Saved data entries:

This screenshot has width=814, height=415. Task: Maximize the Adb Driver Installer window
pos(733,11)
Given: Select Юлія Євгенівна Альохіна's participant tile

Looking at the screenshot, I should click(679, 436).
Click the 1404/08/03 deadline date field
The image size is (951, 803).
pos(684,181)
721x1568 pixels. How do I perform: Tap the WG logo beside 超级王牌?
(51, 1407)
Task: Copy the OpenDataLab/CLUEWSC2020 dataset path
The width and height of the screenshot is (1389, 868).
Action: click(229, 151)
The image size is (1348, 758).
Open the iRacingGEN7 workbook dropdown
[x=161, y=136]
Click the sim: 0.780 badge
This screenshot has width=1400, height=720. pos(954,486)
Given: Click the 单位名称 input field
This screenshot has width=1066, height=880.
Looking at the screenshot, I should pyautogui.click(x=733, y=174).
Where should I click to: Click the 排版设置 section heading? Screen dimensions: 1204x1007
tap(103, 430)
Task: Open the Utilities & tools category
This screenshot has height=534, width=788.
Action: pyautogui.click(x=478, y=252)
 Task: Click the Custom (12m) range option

— What is asked —
Reproduce every one of the records above verbatim, line for line.

— Task solution —
This screenshot has width=814, height=415. Task: Maximize the Adb Driver Installer window
pos(733,11)
Given: Select Юлія Євгенівна Альохіна's participant tile

Looking at the screenshot, I should click(679, 436).
Click the 1404/08/03 deadline date field
The image size is (951, 803).
pos(684,181)
721x1568 pixels. How do I perform: Tap the WG logo beside 超级王牌?
(51, 1407)
Task: Copy the OpenDataLab/CLUEWSC2020 dataset path
The width and height of the screenshot is (1389, 868).
Action: click(229, 151)
The image size is (1348, 758).
Open the iRacingGEN7 workbook dropdown
[x=161, y=136]
Click the sim: 0.780 badge
This screenshot has width=1400, height=720. pos(954,486)
Given: Click the 单位名称 input field
This screenshot has width=1066, height=880.
Looking at the screenshot, I should pyautogui.click(x=733, y=174).
Where should I click to: Click the 排版设置 section heading? Screen dimensions: 1204x1007
tap(103, 430)
Task: Open the Utilities & tools category
This screenshot has height=534, width=788.
Action: pyautogui.click(x=478, y=252)
 Task: Click the Custom (12m) range option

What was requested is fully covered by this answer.